- [Raw data]:
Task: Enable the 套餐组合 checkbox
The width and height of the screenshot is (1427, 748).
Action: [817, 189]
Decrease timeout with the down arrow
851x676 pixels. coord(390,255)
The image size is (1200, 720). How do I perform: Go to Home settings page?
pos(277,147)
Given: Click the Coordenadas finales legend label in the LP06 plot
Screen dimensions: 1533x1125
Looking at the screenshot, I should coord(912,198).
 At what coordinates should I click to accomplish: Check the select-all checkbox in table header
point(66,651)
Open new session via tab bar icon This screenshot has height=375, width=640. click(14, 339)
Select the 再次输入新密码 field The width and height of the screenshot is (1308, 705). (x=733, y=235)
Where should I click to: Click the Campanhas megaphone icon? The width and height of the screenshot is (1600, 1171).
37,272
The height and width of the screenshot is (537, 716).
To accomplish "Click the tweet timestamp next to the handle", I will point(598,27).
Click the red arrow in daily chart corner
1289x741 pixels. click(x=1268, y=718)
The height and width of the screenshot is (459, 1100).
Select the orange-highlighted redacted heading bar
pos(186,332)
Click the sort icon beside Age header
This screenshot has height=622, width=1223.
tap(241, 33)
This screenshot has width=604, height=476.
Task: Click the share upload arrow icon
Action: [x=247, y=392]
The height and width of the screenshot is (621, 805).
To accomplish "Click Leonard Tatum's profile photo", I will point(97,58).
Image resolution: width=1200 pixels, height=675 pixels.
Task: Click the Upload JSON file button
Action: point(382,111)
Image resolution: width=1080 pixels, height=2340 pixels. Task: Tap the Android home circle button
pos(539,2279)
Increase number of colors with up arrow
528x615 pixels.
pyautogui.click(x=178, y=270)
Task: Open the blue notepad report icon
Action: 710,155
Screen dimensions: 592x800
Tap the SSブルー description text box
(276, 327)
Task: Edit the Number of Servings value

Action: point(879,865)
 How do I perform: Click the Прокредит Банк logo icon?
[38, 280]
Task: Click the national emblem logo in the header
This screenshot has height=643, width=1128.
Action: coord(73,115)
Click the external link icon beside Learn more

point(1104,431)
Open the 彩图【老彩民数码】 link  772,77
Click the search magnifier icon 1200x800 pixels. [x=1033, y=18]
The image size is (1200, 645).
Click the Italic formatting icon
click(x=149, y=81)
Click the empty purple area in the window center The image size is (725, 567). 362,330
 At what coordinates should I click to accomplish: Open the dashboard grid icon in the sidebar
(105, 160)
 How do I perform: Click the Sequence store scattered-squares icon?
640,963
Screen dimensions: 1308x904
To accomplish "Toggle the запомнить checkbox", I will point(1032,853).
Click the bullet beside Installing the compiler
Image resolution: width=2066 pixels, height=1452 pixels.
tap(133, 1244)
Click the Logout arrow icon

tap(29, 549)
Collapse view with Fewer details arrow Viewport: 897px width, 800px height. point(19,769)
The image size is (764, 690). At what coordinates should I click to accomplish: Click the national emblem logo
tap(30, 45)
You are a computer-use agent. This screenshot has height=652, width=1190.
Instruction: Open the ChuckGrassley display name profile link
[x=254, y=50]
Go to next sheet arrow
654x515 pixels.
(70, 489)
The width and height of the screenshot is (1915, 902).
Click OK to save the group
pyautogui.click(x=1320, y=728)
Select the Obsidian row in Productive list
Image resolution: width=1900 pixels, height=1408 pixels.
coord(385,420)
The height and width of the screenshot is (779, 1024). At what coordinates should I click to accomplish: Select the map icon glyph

- [Your assignment]:
Could you restate, word for word, every line from the one containing "How do I perform: Click the Прокредит" through the last line of the records above, and nothing more?

- [Result below]:
 How do I perform: Click the Прокредит Банк logo icon?
[38, 280]
Task: Click the national emblem logo in the header
This screenshot has height=643, width=1128.
Action: coord(73,115)
Click the external link icon beside Learn more

point(1104,431)
Open the 彩图【老彩民数码】 link  772,77
Click the search magnifier icon 1200x800 pixels. [x=1033, y=18]
The image size is (1200, 645).
Click the Italic formatting icon
click(x=149, y=81)
Click the empty purple area in the window center The image size is (725, 567). 362,330
 At what coordinates should I click to accomplish: Open the dashboard grid icon in the sidebar
(105, 160)
 How do I perform: Click the Sequence store scattered-squares icon?
640,963
Screen dimensions: 1308x904
To accomplish "Toggle the запомнить checkbox", I will point(1032,853).
Click the bullet beside Installing the compiler
Image resolution: width=2066 pixels, height=1452 pixels.
tap(133, 1244)
Click the Logout arrow icon

tap(29, 549)
Collapse view with Fewer details arrow Viewport: 897px width, 800px height. point(19,769)
The image size is (764, 690). At what coordinates should I click to accomplish: Click the national emblem logo
tap(30, 45)
You are a computer-use agent. This screenshot has height=652, width=1190.
Instruction: Open the ChuckGrassley display name profile link
[x=254, y=50]
Go to next sheet arrow
654x515 pixels.
(70, 489)
The width and height of the screenshot is (1915, 902).
Click OK to save the group
pyautogui.click(x=1320, y=728)
Select the Obsidian row in Productive list
Image resolution: width=1900 pixels, height=1408 pixels.
coord(385,420)
The height and width of the screenshot is (779, 1024). At what coordinates should I click to accomplish: Select the map icon glyph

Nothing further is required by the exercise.